■ Task goal
Quote the article on the Glen Lake High School Envirothon team in full, word for word.

■ Excerpt provided
------------------------------------------------------------------------

Glen Lake High School Team 2018 Envirothon State Champions

Wednesday, June 20, 2018

A team of Glen Lake High School students, the "Eh Team", took first place in a statewide environmental competition hosted by the Michigan Association of Conservation Districts. The three-day Michigan Envirothon state competition held at Lake Ann Camp concluded on May 23.

The "Eh Team" finished first among 20 teams. As the first-place finisher, they will represent Michigan in the NCF Envirothon competition at Idaho State University in Pocatello, Idaho where they will compete against teams from across the United States, Canada and China from July 22 to 28.

The Envirothon consists of outdoor “eco-stations” for hands-on testing in the areas of forestry, urban forestry, soils, aquatic ecology, wildlife, energy, and agriculture. As part of the competition each team also completes a community outreach project and presents to a panel of judges during the State Competition.

Members of the “Eh” team include LuAnne Dreves, Emma Karagas-Spencer, Carson Reay, Sonja Stairs, and Stella Young. In addition to winning the overall competition, the team also took first place for their community outreach project. Their project focused on climate change and its negative impact on their Northern Michigan community. The team proposed solar energy panels to reduce their school’s contribution to the problem.

------------------------------------------------------------------------

[Data entries]
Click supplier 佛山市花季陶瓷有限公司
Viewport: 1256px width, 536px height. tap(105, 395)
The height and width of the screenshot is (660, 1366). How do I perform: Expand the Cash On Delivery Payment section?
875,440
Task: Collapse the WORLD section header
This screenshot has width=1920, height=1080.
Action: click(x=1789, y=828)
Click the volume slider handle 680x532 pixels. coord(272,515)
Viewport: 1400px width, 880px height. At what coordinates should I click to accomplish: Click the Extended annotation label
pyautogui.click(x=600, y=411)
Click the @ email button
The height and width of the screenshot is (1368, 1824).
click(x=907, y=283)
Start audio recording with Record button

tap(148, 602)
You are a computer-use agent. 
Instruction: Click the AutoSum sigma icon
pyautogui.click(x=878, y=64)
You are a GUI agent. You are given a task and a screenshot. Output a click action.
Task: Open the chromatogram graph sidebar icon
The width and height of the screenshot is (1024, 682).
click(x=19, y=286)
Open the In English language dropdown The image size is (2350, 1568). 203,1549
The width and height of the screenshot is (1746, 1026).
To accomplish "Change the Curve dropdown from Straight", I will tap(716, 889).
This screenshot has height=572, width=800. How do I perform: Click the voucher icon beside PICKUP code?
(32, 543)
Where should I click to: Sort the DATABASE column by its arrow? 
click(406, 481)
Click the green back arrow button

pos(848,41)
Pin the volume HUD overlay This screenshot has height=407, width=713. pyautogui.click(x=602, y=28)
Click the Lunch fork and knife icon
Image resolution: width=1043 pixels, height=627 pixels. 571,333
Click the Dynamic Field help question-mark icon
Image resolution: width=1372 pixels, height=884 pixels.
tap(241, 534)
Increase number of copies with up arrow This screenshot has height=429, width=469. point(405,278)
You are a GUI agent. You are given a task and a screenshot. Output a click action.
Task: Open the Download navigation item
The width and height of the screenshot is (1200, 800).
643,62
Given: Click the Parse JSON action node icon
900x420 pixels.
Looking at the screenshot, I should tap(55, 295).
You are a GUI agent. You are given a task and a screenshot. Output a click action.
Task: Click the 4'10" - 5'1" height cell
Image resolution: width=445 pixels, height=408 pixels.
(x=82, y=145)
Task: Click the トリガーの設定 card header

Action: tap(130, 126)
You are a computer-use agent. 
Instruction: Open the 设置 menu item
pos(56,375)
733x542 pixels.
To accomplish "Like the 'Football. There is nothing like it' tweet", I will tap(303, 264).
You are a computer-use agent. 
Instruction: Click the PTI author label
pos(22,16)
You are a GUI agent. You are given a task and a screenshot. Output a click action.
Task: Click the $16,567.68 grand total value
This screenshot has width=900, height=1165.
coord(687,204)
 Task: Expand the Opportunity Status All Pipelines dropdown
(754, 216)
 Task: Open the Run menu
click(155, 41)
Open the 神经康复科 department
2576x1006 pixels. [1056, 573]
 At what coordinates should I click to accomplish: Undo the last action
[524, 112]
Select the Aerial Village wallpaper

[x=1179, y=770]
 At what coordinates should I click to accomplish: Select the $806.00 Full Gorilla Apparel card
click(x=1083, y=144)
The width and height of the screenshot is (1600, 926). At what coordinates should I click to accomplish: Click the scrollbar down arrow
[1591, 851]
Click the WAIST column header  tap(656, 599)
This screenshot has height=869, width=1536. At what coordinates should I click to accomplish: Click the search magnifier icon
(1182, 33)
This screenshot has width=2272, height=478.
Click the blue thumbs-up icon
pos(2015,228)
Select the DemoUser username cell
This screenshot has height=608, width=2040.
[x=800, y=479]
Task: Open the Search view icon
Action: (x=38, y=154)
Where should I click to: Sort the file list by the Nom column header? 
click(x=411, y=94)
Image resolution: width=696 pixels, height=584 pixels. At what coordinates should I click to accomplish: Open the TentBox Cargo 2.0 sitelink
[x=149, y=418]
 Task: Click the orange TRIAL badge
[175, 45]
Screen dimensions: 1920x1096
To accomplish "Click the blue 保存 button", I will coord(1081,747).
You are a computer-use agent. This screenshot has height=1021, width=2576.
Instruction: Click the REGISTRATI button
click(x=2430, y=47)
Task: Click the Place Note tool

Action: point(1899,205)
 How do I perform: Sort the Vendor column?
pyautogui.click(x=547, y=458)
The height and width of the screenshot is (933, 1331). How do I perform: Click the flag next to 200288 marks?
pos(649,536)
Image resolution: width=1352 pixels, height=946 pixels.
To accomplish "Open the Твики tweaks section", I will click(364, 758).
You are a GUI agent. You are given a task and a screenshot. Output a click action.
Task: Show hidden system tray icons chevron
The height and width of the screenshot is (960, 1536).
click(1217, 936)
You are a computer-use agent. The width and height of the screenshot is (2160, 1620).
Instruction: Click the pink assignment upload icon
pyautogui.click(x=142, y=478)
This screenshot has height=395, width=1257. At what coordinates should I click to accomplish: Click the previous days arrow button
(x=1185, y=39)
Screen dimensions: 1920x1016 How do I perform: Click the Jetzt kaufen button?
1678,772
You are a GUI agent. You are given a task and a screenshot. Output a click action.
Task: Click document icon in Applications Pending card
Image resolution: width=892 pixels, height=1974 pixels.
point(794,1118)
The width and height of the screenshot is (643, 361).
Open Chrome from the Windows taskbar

------------------------------------------------------------------------

■ Written answer
Glen Lake High School Team 2018 Envirothon State Champions

Wednesday, June 20, 2018

A team of Glen Lake High School students, the "Eh Team", took first place in a statewide environmental competition hosted by the Michigan Association of Conservation Districts. The three-day Michigan Envirothon state competition held at Lake Ann Camp concluded on May 23.

The "Eh Team" finished first among 20 teams. As the first-place finisher, they will represent Michigan in the NCF Envirothon competition at Idaho State University in Pocatello, Idaho where they will compete against teams from across the United States, Canada and China from July 22 to 28.

The Envirothon consists of outdoor “eco-stations” for hands-on testing in the areas of forestry, urban forestry, soils, aquatic ecology, wildlife, energy, and agriculture. As part of the competition each team also completes a community outreach project and presents to a panel of judges during the State Competition.

Members of the “Eh” team include LuAnne Dreves, Emma Karagas-Spencer, Carson Reay, Sonja Stairs, and Stella Young. In addition to winning the overall competition, the team also took first place for their community outreach project. Their project focused on climate change and its negative impact on their Northern Michigan community. The team proposed solar energy panels to reduce their school’s contribution to the problem.